After a delightful light Greek lunch with Pete and his daughter, we resume work. I ask about his spiritual side.


‘I was going to be a priest from seven years old. I had a real moment and I knew. But like I said, music intervened. Suddenly I, a baby wannabe priest, was having feelings about The Devil’s Music. I was so confused about everything. I wasn’t very good at being a teenager.’
‘Oh?’
‘Everyone around me was going to parties and getting drunk, kissing girls. I was just growing and growing and praying and trying to referee the fight in my head between God and Music.’
There is genuine pain in Pete’s face, more feeling than he has ever expressed. I am honoured but terribly sad for him. The idea that Big Pete Lazini was an awkward unhappy teen sits badly with me.
‘We made a real odd trio. Sasquatch Lazini, tiny but flamboyant Eli and quarterback Luke. People didn’t know what to make of us at school but nobody dared take us on. I was Chicago to those soft LA kids…’ He chuckles. ‘Man, the number of fights I’ve won without having to fight them at all… just because I look like I do.’
‘You do have a reputation for being tough.’
‘I’ve never started a fight in my life. I’m a priest at heart, I told you… but I’ll defend myself and my family.’
‘And you’re from Chicago…’
‘Actually we lived in Jersey much longer than that but the press likes making a big deal out of Chicago. I don’t know why. Both were tough as hell. Los Angeles was a new start for us. I remember being surprised at getting through my first week at school without having a knife pulled on me. And that’s where I had my epiphany.’
He refers to it with ease but will not give more detail.
‘How did you reconcile secular music with your faith? If, indeed, you did?’

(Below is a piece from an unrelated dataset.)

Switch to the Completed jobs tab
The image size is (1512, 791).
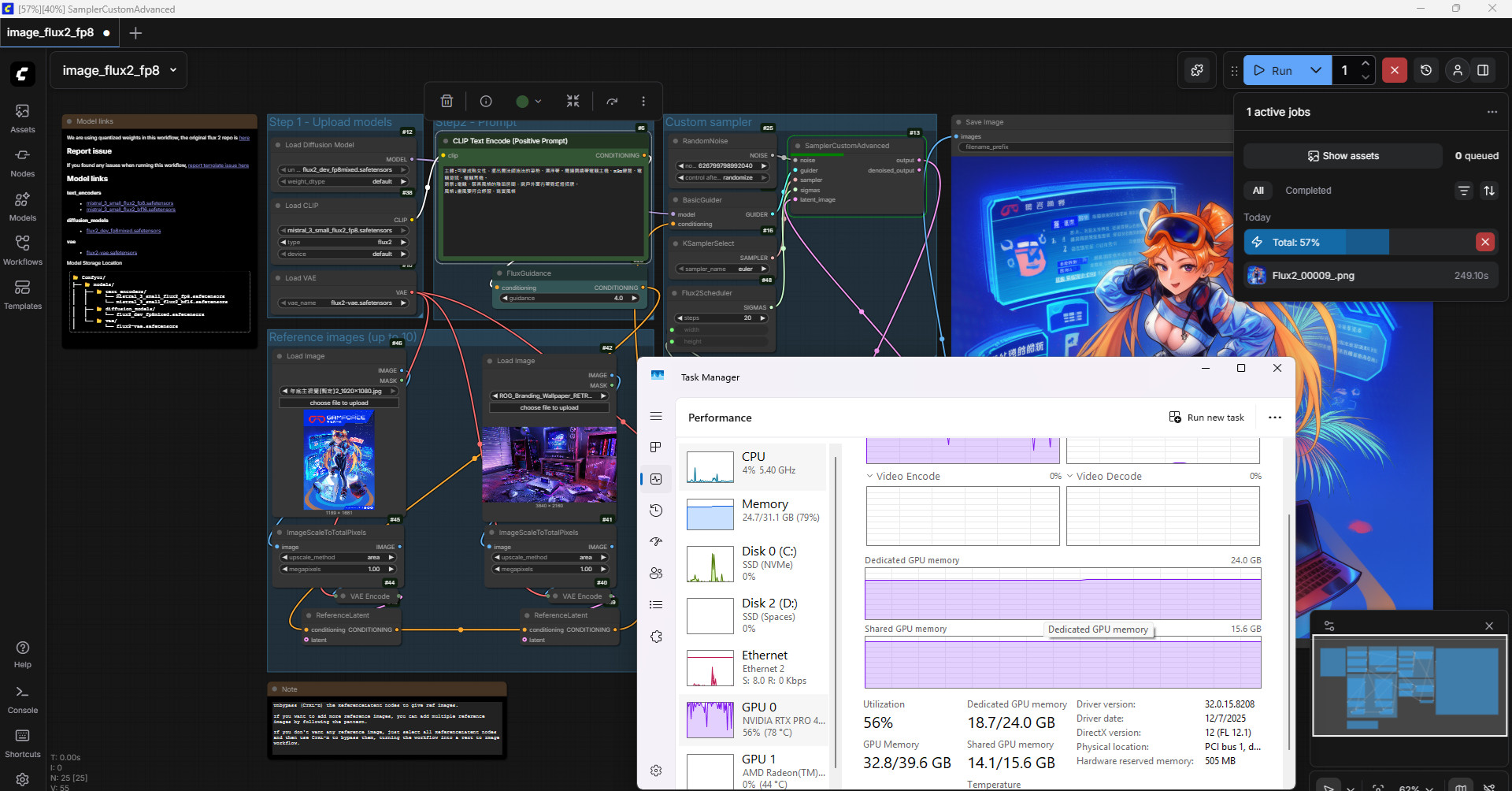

‘Father Aloysius, our parish priest, suggested I use my guitar lessons to play the music of heaven. So did. But the Devil’s Music kept getting better and better. Even my mom couldn’t hate the Beatles. I began to see that it being secular didn’t mean it was devilry. LA is quite a tough place to be zealous anyway… too beautifully diverse even then. I was still going to be a priest, but a rockin’ one.’
‘Then girls.’
Pete’s head shake is precise. ‘No. Jo-Jo. I had been turned on by girls - or the idea of them - but never wanted to date any of them. The day I met Jo-Jo on Venice Beach, I went home and wept, then spent the whole next day praying in church. Father Al came through again. He told me I owed it to myself to give it a chance because hey, it might be God’s Plan after all. And I knew, totally knew within a week that my life was to be one of music and Johanna. I put away my idea of dog collars and celibacy and refocused my devotion.’

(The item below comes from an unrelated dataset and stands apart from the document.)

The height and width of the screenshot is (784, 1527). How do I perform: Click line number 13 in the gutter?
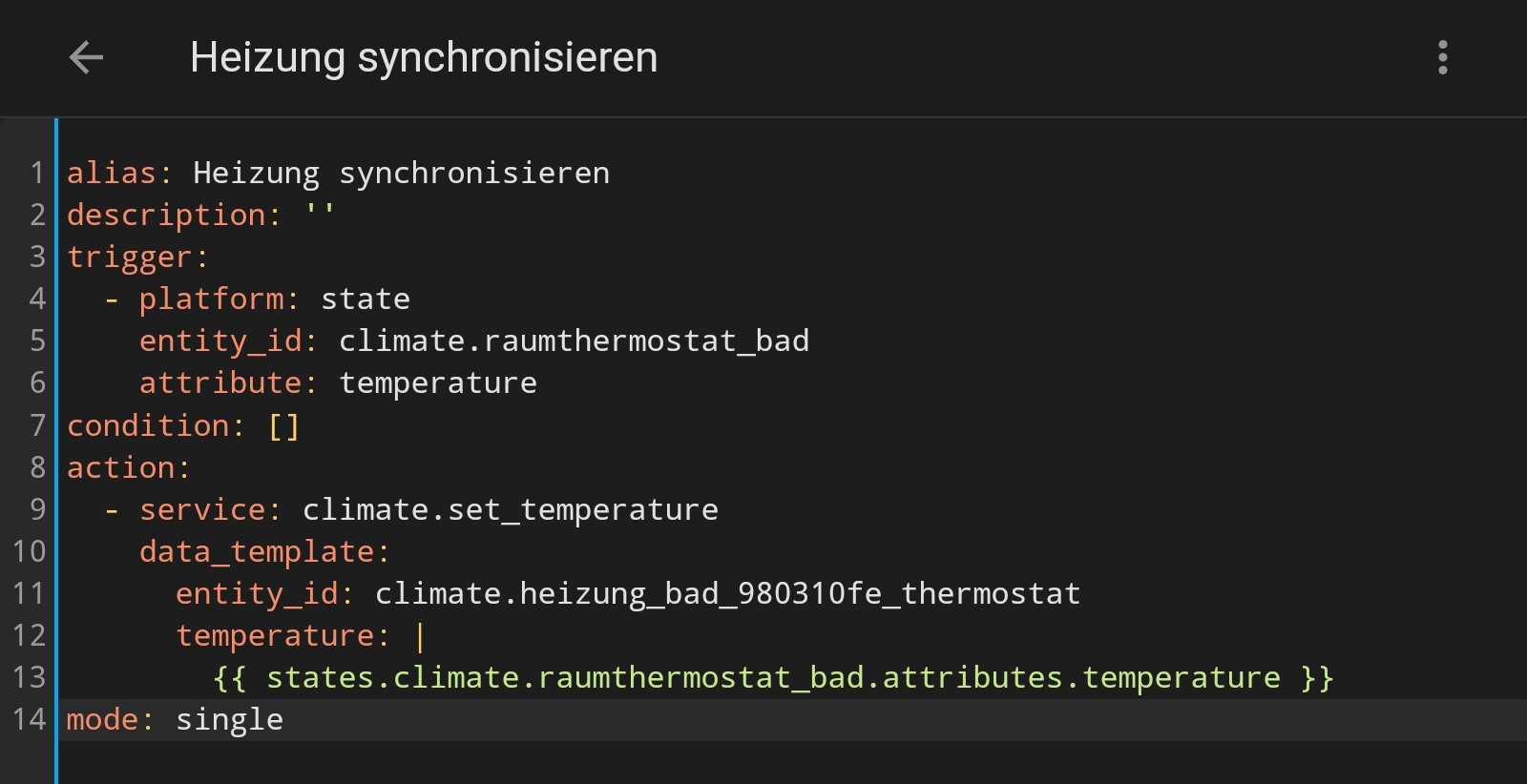30,676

‘I feel God in every note I play. Every show, every take in the studio. God is in the detail. When I send all that power through my amplifiers, through the floors and walls and pillars of a building, I’m connecting with the audience and the Almighty.’
‘You’re the conduit between the audience and God?’

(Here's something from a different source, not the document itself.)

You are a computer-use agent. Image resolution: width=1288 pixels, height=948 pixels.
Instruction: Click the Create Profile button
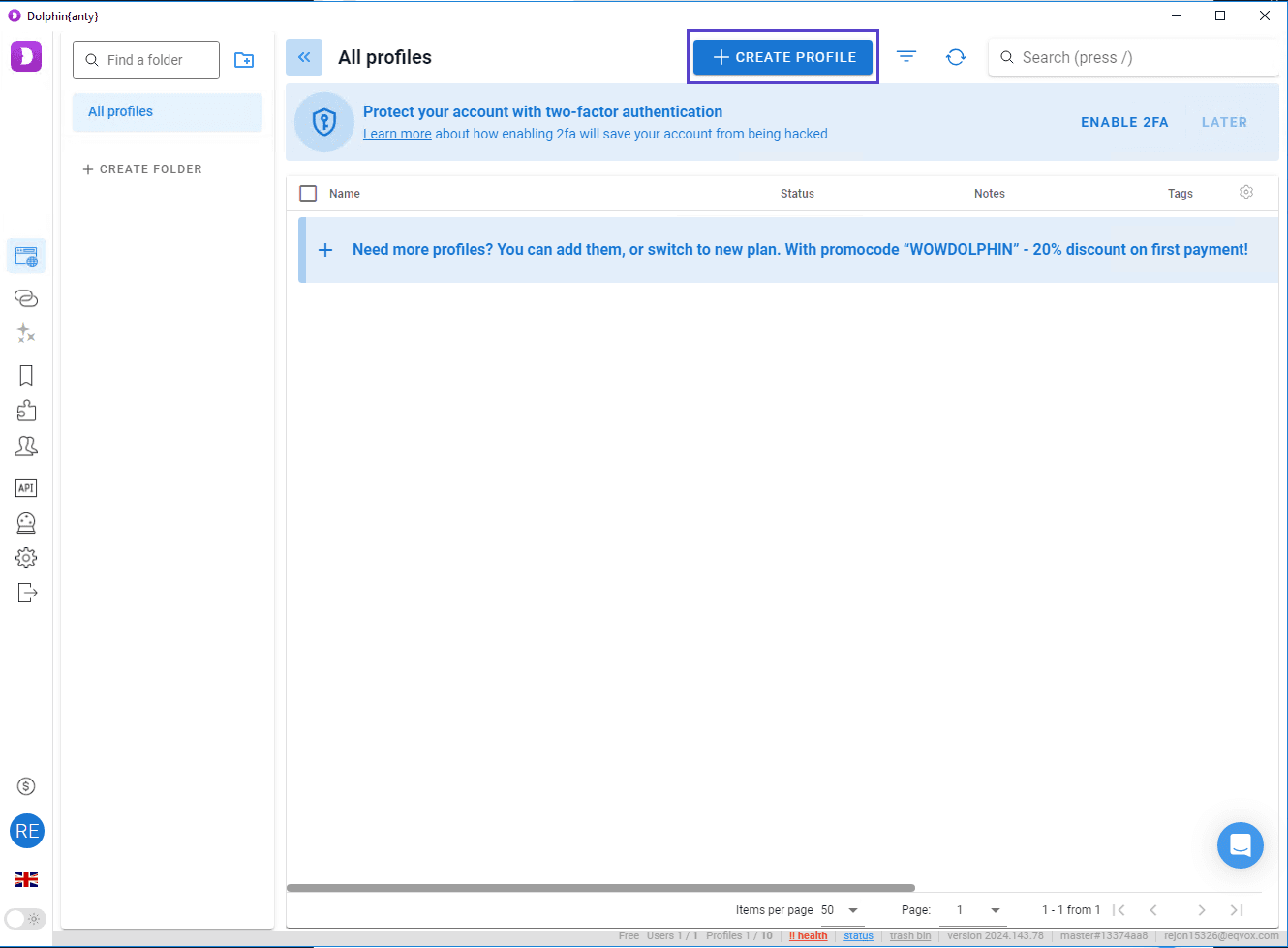pos(783,57)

‘In a way. There’s a religious ecstasy in great music and I feel it every time. Sam and I are locked in, drums and bass, rhythms of the ages… we’re what pulls you to your feet, what gets you right in the guts. Visceral, ageless. Right back since the beginning of human existence there has been rhythm. It is human existence. Twain and Byrne are the heart and soul of Shadowlands but Mascha and I are the guts and the glory.’
‘You keep them grounded.’
‘Any good rhythm section does that. That’s why the relationship between drums and bass is so important. Sam and I had to have our special level of communication, our own language.’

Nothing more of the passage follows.